Il se disait cela, et en même temps il se sentait pénétré d’un désespoir d’autant plus profond qu’il était calme, et pour ainsi dire réfléchi.

Ah! s’il eût été seul au monde!... Mais il avait sa mère, il se devait à cette femme énergique dont la voix, une fois déjà, avait fait tomber de ses mains l’arme du suicide.

—Je me débattrai donc, je lutterai puisqu’il le faut, murmura-t-il, en homme qui d’avance prévoit l’inutilité de ses efforts...

Il s’était levé, cependant, et il achevait de s’habiller quand on frappa doucement à la porte de sa chambre.
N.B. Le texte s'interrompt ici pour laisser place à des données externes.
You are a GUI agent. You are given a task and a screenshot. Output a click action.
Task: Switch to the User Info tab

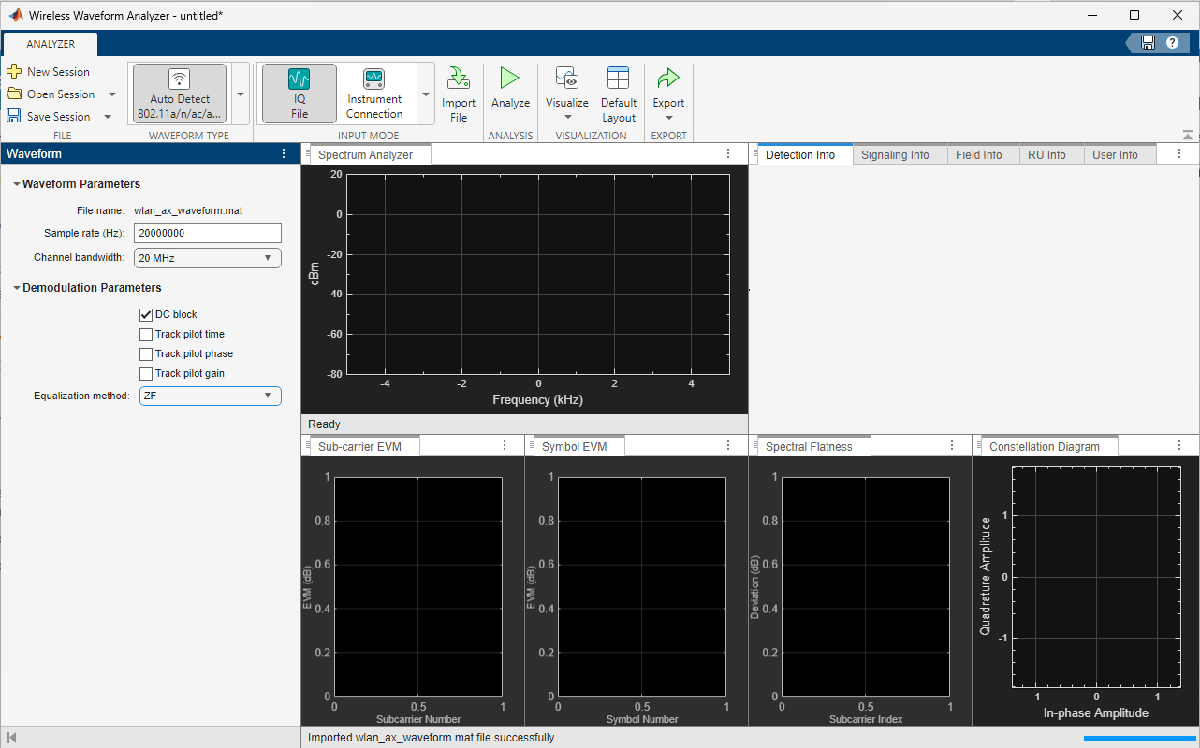[1114, 155]
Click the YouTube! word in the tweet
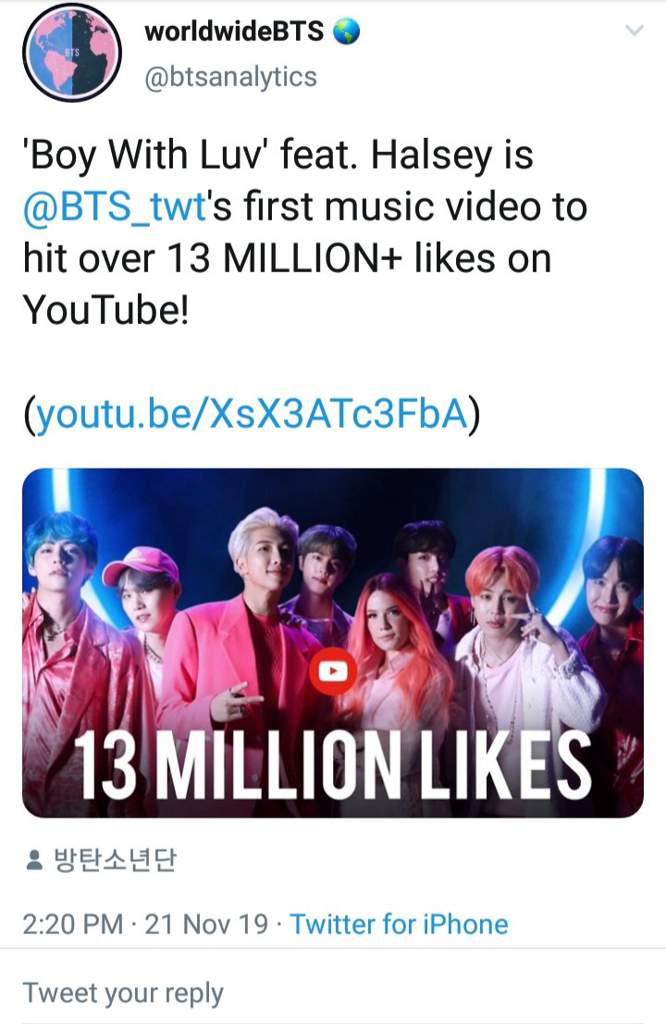666x1024 pixels. click(x=106, y=310)
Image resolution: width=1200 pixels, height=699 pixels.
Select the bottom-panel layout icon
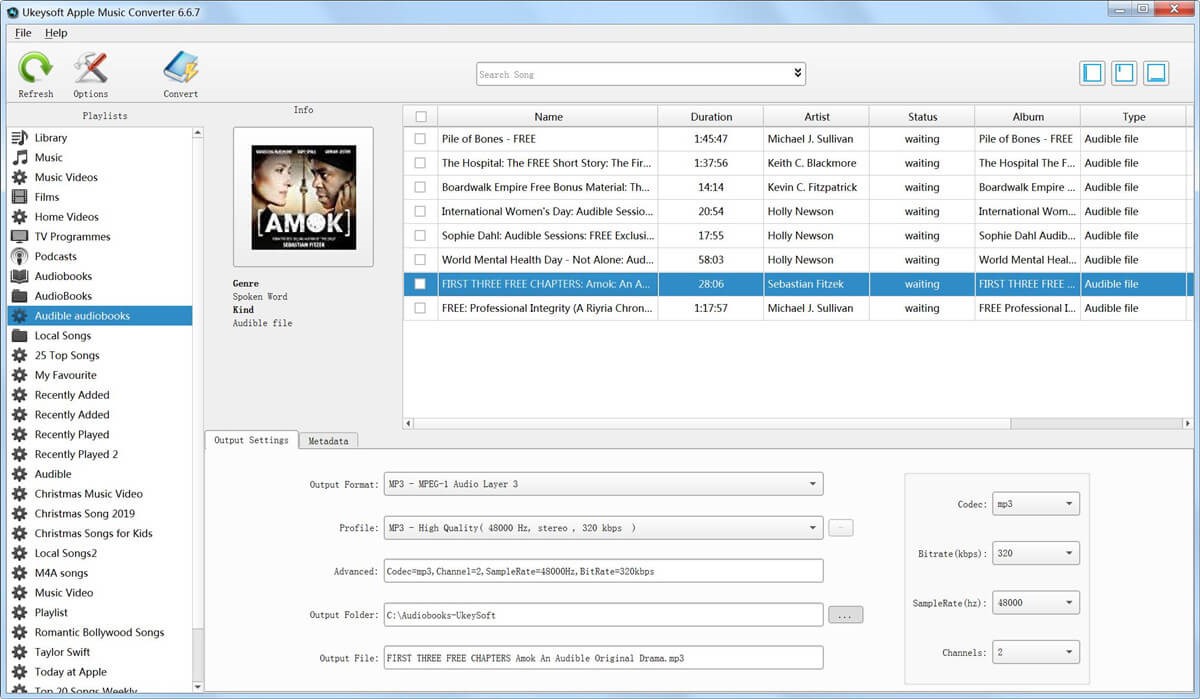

—C’est moi, mon fils! fit au dehors la voix de Mme Férailleur.

Pascal s’empressa d’ouvrir.

—Je viens te chercher, lui dit sa mère, parce que cette femme de ménage dont tu m’as parlé hier soir, Mme Vantrasson, est en bas, et avant de l’accueillir je désire ton avis.

—Cette femme ne te plaît donc pas, chère mère!...

—Je veux que tu la voies.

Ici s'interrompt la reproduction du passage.